◆ WORK TO BE COMPLETED ◆
Word for word, restate every line of the listing that follows.

◆ EXTRACTED MATERIAL ◆
⁂

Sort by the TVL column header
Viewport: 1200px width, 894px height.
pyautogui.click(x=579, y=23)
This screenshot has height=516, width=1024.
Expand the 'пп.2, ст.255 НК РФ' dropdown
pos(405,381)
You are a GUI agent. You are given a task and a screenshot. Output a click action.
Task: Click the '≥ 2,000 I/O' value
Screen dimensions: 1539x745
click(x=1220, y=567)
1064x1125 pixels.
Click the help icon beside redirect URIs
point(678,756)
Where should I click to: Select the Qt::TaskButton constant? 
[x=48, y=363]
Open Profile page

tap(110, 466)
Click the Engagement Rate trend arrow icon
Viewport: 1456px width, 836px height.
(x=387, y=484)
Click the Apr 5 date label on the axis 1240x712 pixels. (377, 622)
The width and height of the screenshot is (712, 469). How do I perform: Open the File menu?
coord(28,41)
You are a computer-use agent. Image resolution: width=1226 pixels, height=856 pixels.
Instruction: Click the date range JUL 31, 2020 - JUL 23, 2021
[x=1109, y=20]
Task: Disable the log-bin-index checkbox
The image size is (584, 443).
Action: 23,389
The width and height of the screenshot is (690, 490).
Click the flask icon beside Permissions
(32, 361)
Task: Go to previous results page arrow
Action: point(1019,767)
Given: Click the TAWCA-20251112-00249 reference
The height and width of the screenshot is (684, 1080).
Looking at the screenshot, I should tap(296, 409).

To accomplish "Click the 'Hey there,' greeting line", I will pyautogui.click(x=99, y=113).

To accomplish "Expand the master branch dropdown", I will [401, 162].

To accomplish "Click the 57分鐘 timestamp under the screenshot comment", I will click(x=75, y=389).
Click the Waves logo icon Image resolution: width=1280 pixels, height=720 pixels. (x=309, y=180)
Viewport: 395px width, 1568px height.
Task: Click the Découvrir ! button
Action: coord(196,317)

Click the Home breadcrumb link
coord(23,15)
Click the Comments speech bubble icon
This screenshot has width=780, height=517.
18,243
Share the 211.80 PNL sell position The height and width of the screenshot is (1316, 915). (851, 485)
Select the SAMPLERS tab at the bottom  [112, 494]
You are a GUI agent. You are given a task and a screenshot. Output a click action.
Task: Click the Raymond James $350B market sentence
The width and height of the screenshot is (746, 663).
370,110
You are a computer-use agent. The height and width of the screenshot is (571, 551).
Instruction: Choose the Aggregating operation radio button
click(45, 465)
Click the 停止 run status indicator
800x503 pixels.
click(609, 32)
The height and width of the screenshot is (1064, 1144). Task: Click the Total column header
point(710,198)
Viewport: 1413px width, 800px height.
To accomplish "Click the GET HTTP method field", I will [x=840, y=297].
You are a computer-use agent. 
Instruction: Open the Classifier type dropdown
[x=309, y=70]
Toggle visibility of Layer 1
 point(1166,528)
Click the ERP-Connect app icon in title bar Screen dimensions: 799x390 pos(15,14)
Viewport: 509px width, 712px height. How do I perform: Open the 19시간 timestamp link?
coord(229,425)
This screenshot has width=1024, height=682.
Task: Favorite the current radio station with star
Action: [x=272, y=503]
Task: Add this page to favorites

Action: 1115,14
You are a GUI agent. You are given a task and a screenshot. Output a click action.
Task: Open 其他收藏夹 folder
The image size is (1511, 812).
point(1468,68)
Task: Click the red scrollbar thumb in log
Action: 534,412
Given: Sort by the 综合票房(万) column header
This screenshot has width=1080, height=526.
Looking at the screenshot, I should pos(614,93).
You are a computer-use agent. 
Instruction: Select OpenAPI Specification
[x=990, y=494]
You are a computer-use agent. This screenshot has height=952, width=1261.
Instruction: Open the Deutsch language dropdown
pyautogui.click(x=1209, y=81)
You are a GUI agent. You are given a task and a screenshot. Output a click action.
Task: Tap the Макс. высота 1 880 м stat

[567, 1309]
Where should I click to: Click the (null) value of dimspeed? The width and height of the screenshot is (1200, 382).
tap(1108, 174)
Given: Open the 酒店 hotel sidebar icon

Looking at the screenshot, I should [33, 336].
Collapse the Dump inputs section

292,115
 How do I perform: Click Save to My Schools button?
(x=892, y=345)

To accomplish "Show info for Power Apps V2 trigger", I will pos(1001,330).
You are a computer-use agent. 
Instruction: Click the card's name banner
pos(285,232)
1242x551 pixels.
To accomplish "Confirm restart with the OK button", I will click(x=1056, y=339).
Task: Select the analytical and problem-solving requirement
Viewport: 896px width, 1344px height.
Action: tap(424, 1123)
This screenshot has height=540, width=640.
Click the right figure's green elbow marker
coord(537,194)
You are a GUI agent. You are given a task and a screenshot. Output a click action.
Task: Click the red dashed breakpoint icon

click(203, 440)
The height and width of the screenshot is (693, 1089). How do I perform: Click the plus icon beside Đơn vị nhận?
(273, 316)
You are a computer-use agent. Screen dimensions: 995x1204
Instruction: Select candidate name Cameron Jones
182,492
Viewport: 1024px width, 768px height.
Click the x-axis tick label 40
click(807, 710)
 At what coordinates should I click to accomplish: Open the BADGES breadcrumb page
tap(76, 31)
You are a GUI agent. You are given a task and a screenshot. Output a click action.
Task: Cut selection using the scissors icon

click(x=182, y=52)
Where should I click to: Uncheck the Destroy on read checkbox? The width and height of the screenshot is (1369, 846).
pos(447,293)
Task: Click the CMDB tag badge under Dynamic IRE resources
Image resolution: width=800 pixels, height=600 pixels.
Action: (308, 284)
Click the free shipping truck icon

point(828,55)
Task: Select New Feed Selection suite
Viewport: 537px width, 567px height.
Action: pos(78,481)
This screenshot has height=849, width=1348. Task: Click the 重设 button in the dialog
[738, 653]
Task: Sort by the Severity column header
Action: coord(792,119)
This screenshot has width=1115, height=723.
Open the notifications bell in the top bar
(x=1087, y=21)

⁂

◆ ANSWER SECTION ◆
Sort by the TVL column header
Viewport: 1200px width, 894px height.
pyautogui.click(x=579, y=23)
This screenshot has height=516, width=1024.
Expand the 'пп.2, ст.255 НК РФ' dropdown
pos(405,381)
You are a GUI agent. You are given a task and a screenshot. Output a click action.
Task: Click the '≥ 2,000 I/O' value
Screen dimensions: 1539x745
click(x=1220, y=567)
1064x1125 pixels.
Click the help icon beside redirect URIs
point(678,756)
Where should I click to: Select the Qt::TaskButton constant? 
[x=48, y=363]
Open Profile page

tap(110, 466)
Click the Engagement Rate trend arrow icon
Viewport: 1456px width, 836px height.
(x=387, y=484)
Click the Apr 5 date label on the axis 1240x712 pixels. (377, 622)
The width and height of the screenshot is (712, 469). How do I perform: Open the File menu?
coord(28,41)
You are a computer-use agent. Image resolution: width=1226 pixels, height=856 pixels.
Instruction: Click the date range JUL 31, 2020 - JUL 23, 2021
[x=1109, y=20]
Task: Disable the log-bin-index checkbox
The image size is (584, 443).
Action: 23,389
The width and height of the screenshot is (690, 490).
Click the flask icon beside Permissions
(32, 361)
Task: Go to previous results page arrow
Action: point(1019,767)
Given: Click the TAWCA-20251112-00249 reference
The height and width of the screenshot is (684, 1080).
Looking at the screenshot, I should tap(296, 409).

To accomplish "Click the 'Hey there,' greeting line", I will pyautogui.click(x=99, y=113).

To accomplish "Expand the master branch dropdown", I will [401, 162].

To accomplish "Click the 57分鐘 timestamp under the screenshot comment", I will click(x=75, y=389).
Click the Waves logo icon Image resolution: width=1280 pixels, height=720 pixels. (x=309, y=180)
Viewport: 395px width, 1568px height.
Task: Click the Découvrir ! button
Action: coord(196,317)

Click the Home breadcrumb link
coord(23,15)
Click the Comments speech bubble icon
This screenshot has width=780, height=517.
18,243
Share the 211.80 PNL sell position The height and width of the screenshot is (1316, 915). (851, 485)
Select the SAMPLERS tab at the bottom  [112, 494]
You are a GUI agent. You are given a task and a screenshot. Output a click action.
Task: Click the Raymond James $350B market sentence
The width and height of the screenshot is (746, 663).
370,110
You are a computer-use agent. The height and width of the screenshot is (571, 551).
Instruction: Choose the Aggregating operation radio button
click(45, 465)
Click the 停止 run status indicator
800x503 pixels.
click(609, 32)
The height and width of the screenshot is (1064, 1144). Task: Click the Total column header
point(710,198)
Viewport: 1413px width, 800px height.
To accomplish "Click the GET HTTP method field", I will [x=840, y=297].
You are a computer-use agent. 
Instruction: Open the Classifier type dropdown
[x=309, y=70]
Toggle visibility of Layer 1
 point(1166,528)
Click the ERP-Connect app icon in title bar Screen dimensions: 799x390 pos(15,14)
Viewport: 509px width, 712px height. How do I perform: Open the 19시간 timestamp link?
coord(229,425)
This screenshot has width=1024, height=682.
Task: Favorite the current radio station with star
Action: [x=272, y=503]
Task: Add this page to favorites

Action: 1115,14
You are a GUI agent. You are given a task and a screenshot. Output a click action.
Task: Open 其他收藏夹 folder
The image size is (1511, 812).
point(1468,68)
Task: Click the red scrollbar thumb in log
Action: 534,412
Given: Sort by the 综合票房(万) column header
This screenshot has width=1080, height=526.
Looking at the screenshot, I should pos(614,93).
You are a computer-use agent. 
Instruction: Select OpenAPI Specification
[x=990, y=494]
You are a computer-use agent. This screenshot has height=952, width=1261.
Instruction: Open the Deutsch language dropdown
pyautogui.click(x=1209, y=81)
You are a GUI agent. You are given a task and a screenshot. Output a click action.
Task: Tap the Макс. высота 1 880 м stat

[567, 1309]
Where should I click to: Click the (null) value of dimspeed? The width and height of the screenshot is (1200, 382).
tap(1108, 174)
Given: Open the 酒店 hotel sidebar icon

Looking at the screenshot, I should [33, 336].
Collapse the Dump inputs section

292,115
 How do I perform: Click Save to My Schools button?
(x=892, y=345)

To accomplish "Show info for Power Apps V2 trigger", I will pos(1001,330).
You are a computer-use agent. 
Instruction: Click the card's name banner
pos(285,232)
1242x551 pixels.
To accomplish "Confirm restart with the OK button", I will click(x=1056, y=339).
Task: Select the analytical and problem-solving requirement
Viewport: 896px width, 1344px height.
Action: tap(424, 1123)
This screenshot has height=540, width=640.
Click the right figure's green elbow marker
coord(537,194)
You are a GUI agent. You are given a task and a screenshot. Output a click action.
Task: Click the red dashed breakpoint icon

click(203, 440)
The height and width of the screenshot is (693, 1089). How do I perform: Click the plus icon beside Đơn vị nhận?
(273, 316)
You are a computer-use agent. Screen dimensions: 995x1204
Instruction: Select candidate name Cameron Jones
182,492
Viewport: 1024px width, 768px height.
Click the x-axis tick label 40
click(807, 710)
 At what coordinates should I click to accomplish: Open the BADGES breadcrumb page
tap(76, 31)
You are a GUI agent. You are given a task and a screenshot. Output a click action.
Task: Cut selection using the scissors icon

click(x=182, y=52)
Where should I click to: Uncheck the Destroy on read checkbox? The width and height of the screenshot is (1369, 846).
pos(447,293)
Task: Click the CMDB tag badge under Dynamic IRE resources
Image resolution: width=800 pixels, height=600 pixels.
Action: (308, 284)
Click the free shipping truck icon

point(828,55)
Task: Select New Feed Selection suite
Viewport: 537px width, 567px height.
Action: pos(78,481)
This screenshot has height=849, width=1348. Task: Click the 重设 button in the dialog
[738, 653]
Task: Sort by the Severity column header
Action: coord(792,119)
This screenshot has width=1115, height=723.
Open the notifications bell in the top bar
(x=1087, y=21)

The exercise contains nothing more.